Problem —
Everything in the listing below from the line containing "The image size is (1054, 640)." through the line containing "Given: Click the Simplehost globe icon" must be repeated exactly; the remaining lines are not wanted.
--- START ---
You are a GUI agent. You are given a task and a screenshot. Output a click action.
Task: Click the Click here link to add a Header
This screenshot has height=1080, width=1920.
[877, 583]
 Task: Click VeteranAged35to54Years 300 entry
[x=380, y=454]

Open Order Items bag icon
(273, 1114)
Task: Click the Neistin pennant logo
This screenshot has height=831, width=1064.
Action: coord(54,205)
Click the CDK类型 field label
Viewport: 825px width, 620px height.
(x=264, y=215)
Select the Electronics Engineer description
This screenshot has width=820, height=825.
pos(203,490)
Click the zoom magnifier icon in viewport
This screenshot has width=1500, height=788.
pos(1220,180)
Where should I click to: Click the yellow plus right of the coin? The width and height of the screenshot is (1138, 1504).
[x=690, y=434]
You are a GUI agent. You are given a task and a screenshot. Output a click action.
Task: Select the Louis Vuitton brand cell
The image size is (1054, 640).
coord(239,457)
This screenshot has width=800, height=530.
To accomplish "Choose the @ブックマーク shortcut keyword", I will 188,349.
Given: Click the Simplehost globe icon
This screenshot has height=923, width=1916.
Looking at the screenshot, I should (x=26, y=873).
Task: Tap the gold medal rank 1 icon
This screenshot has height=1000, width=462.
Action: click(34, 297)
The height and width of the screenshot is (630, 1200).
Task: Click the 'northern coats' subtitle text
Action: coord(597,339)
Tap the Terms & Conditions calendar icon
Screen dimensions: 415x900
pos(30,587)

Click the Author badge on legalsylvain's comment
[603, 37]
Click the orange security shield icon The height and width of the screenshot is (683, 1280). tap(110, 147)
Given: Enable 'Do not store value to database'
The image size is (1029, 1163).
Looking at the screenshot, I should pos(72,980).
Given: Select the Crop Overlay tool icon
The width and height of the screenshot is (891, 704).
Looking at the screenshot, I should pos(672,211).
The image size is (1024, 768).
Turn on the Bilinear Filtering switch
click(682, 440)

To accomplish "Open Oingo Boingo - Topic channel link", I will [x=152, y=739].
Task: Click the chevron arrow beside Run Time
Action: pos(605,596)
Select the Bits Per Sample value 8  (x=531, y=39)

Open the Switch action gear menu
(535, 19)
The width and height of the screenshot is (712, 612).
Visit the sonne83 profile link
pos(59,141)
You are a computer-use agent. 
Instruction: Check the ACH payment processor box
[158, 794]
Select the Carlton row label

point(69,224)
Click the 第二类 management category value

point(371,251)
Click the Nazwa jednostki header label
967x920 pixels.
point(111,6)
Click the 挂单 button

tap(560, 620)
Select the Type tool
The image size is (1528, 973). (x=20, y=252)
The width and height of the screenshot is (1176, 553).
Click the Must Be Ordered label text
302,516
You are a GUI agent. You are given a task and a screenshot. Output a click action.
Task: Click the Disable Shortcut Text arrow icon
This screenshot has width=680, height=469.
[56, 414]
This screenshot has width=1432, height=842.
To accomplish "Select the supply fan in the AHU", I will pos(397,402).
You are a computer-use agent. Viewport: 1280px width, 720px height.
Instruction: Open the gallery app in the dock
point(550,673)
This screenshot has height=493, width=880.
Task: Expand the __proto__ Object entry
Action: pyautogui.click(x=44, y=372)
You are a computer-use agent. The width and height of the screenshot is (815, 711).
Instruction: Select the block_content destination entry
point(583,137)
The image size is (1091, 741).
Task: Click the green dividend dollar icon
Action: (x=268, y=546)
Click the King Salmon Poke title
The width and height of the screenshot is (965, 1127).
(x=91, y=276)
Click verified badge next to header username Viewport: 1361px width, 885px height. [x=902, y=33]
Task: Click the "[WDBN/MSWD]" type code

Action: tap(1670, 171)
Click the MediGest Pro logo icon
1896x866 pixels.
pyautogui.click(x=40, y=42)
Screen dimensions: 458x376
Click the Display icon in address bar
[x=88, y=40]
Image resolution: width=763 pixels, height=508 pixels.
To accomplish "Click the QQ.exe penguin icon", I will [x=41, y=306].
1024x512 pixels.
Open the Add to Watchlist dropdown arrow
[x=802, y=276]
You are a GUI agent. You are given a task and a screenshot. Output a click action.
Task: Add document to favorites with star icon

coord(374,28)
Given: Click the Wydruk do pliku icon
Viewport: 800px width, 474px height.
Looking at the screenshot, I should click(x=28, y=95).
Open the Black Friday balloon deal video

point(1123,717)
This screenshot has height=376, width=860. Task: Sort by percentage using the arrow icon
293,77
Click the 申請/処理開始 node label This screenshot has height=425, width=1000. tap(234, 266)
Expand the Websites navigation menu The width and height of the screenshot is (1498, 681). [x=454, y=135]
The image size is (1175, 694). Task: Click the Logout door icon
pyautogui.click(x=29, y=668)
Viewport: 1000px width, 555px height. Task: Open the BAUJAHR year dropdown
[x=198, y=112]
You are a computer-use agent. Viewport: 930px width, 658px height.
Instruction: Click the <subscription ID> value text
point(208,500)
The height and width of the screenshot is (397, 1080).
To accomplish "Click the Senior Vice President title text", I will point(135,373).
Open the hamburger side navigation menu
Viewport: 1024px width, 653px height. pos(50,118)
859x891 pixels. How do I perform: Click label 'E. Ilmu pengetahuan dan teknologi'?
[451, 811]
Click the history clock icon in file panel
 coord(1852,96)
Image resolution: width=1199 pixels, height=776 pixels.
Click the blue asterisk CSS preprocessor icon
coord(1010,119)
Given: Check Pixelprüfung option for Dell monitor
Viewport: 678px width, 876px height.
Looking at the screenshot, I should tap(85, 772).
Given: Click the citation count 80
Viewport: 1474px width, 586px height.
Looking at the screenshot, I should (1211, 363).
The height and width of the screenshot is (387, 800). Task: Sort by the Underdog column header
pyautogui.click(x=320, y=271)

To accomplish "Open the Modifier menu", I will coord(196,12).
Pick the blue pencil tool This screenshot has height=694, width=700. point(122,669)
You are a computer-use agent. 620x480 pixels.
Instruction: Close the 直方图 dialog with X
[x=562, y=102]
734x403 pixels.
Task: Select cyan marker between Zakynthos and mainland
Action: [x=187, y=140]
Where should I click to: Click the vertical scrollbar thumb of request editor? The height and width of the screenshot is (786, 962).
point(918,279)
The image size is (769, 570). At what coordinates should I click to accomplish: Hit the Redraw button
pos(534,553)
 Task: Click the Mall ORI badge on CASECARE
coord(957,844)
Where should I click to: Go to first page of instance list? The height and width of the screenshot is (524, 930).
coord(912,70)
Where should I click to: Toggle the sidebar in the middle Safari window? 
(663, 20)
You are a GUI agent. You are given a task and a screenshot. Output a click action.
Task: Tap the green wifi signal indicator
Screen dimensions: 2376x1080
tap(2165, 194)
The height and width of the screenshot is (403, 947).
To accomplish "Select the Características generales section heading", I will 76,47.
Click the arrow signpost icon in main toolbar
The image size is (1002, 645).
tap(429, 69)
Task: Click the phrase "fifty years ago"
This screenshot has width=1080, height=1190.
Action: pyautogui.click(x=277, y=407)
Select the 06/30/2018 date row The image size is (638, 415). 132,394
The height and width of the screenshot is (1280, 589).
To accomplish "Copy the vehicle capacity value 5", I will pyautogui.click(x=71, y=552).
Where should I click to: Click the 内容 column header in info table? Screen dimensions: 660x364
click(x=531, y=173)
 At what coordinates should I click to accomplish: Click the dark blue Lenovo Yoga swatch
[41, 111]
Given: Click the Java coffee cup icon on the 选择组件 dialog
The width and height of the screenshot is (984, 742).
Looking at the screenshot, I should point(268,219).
--- END ---
Exercise result —
The image size is (1054, 640).
coord(239,457)
This screenshot has width=800, height=530.
To accomplish "Choose the @ブックマーク shortcut keyword", I will 188,349.
Given: Click the Simplehost globe icon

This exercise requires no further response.